Lifeguards kept busy at Waimea Bay warning spectators to stay away from the wave run-up and away from the river mouth to prevent injuries to those on shore.

Lifeguards helped two surfers to shore or safer waters at Waimea by 10 a.m. this morning.

Sadie Salazar, who is vacationing from Utah with her family, left her Kailua vacation rental at 3 a.m. today to make the long drive to Waimea Bay. "We don't have waves there," said Salazar who parked about a half-mile away from the beach.

Kailua resident Julie Lee coaxed a co-worker to take the day off from work at the Queen's Medical Center to watch the surf at Waimea Bay.

"It's fun to be out there whether it goes or not," Lee said.

 

City officials are asking people thinking of going to the North Shore today to take TheBus to Waimea. Those driving themselves to the North Shore are asked to look out for pedestrians and be patient in the traffic.

No public parking is available today at Waimea and workers put up barriers on Kamehameha Highway around the bay to prevent illegal parking.

Traffic around Waimea Bay appeared to be slow, but moving steadily this morning.

Contest organizers estimated 20,000 people watched the last Eddie Aikau surf event held in December 2009, the 25th anniversary.

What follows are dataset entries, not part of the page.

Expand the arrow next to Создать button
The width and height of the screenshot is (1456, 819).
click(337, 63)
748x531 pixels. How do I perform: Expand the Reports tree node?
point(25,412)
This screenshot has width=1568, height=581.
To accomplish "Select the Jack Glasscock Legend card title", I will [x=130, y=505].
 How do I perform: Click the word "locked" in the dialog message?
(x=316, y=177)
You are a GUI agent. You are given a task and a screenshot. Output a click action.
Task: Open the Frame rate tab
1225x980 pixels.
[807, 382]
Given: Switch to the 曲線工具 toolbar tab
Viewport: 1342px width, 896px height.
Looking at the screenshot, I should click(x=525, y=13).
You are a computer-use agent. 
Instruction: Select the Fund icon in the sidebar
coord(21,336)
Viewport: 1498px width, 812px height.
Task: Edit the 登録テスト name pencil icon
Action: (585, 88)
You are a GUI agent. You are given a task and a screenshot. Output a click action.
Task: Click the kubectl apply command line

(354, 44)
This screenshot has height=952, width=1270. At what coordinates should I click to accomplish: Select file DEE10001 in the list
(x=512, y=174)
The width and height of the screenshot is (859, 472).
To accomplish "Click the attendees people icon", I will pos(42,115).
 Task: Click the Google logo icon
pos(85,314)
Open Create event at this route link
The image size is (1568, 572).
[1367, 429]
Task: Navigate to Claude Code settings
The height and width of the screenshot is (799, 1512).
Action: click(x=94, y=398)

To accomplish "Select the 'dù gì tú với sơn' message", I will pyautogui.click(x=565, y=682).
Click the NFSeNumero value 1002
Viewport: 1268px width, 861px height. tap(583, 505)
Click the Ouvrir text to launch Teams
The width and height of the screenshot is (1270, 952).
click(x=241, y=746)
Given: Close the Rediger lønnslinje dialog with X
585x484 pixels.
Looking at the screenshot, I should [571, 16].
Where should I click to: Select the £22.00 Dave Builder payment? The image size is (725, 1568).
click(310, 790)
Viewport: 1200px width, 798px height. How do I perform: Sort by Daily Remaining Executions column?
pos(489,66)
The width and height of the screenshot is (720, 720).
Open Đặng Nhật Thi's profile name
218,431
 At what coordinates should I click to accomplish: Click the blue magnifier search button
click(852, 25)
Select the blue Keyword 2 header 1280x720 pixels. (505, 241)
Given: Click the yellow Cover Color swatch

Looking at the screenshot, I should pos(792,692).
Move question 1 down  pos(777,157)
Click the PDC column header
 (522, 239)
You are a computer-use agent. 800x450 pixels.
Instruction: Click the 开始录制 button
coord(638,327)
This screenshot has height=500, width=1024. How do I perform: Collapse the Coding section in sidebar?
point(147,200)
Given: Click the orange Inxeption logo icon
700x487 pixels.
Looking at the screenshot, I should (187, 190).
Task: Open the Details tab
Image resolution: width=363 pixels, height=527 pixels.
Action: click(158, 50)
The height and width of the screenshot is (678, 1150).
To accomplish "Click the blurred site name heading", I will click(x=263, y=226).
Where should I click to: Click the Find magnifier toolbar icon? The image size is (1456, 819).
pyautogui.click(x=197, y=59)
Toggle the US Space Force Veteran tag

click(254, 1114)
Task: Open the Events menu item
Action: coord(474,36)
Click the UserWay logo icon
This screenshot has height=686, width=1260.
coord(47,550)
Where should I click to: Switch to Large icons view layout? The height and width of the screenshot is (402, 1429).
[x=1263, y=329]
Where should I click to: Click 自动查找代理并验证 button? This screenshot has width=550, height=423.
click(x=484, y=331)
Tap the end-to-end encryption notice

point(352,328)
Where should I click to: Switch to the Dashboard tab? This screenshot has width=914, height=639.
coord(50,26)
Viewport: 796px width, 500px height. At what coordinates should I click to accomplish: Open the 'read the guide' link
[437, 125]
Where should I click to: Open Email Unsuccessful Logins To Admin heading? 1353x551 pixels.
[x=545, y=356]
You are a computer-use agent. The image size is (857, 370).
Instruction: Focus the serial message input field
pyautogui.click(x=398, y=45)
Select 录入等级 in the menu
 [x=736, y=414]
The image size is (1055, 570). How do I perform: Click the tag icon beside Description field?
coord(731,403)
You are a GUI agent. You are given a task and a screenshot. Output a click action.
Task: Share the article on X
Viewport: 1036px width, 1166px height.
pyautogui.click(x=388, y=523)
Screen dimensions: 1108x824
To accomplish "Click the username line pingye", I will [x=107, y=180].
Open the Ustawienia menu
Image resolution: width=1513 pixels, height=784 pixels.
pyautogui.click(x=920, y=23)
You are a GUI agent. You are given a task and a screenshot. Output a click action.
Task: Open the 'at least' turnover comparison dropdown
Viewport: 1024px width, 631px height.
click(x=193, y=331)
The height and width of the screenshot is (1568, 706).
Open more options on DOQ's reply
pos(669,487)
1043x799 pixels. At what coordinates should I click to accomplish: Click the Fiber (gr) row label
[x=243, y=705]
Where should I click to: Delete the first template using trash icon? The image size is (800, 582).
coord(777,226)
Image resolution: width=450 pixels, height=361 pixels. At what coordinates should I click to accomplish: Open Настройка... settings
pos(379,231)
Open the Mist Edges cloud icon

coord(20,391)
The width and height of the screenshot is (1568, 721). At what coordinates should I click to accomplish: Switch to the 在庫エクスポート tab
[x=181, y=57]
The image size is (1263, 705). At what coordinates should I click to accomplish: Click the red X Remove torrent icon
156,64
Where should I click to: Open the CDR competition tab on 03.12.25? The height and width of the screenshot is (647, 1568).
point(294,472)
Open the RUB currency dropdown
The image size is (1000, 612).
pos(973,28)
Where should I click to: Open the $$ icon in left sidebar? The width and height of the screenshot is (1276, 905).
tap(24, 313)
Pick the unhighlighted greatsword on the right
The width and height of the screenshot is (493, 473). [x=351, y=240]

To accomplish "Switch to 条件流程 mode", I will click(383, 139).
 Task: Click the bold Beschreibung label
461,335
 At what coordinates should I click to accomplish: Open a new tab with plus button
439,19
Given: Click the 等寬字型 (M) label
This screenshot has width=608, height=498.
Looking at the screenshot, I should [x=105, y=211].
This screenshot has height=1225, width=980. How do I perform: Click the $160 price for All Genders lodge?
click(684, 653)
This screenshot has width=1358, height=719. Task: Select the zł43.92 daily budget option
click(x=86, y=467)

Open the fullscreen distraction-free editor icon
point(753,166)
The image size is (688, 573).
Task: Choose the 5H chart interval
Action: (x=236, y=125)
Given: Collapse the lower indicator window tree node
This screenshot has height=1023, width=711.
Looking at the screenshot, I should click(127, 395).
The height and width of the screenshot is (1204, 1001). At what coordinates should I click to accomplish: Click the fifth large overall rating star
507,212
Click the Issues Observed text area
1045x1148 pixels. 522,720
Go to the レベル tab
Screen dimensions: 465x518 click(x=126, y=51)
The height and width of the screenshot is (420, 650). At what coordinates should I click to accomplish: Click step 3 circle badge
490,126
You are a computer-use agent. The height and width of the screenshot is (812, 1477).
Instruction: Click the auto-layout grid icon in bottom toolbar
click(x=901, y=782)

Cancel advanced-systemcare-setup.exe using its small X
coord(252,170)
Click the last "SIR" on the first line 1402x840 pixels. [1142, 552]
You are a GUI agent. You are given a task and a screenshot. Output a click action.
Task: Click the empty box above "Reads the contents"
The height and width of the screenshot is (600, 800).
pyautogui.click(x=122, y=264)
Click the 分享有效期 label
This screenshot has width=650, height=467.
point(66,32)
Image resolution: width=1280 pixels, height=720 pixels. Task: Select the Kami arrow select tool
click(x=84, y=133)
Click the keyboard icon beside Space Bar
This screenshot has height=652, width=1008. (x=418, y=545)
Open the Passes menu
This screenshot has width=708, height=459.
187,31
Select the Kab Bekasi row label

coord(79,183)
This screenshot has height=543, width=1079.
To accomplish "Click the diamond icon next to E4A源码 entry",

Greg Long of San Clemente, Calif. won after a perfect score on a wave.

The big wave surfing event was first held in 1985 at Sunset Beach in honor of surf legend Eddie Aikau, a fearless and humble waterman who saved many lives as a lifeguard at Waimea Bay.

In March 1978, Aikau paddled toward Lanai on his surfboard to seek help for his fellow crew members after the Hokulea double-hull voyaging canoe capsized in the Molokai Channel. It was the last time Aikau was seen.

Crew members were rescued after a Hawaiian Airlines pilot spotted them during a flight. A massive search and rescue effort for Aikau was initiated but he was never found.

The surf event in memory of Aikau moved to Waimea Bay from Sunset Beach in 1986.

Part of the appeal of the competition is its rarity. Conditions have to be perfect and the contest has only been held eight times in the 25 years since its inception.

"There is definite potential in the coming weeks for more extra large surf to arise," Downing said. "If that day comes, we will be ready to go again."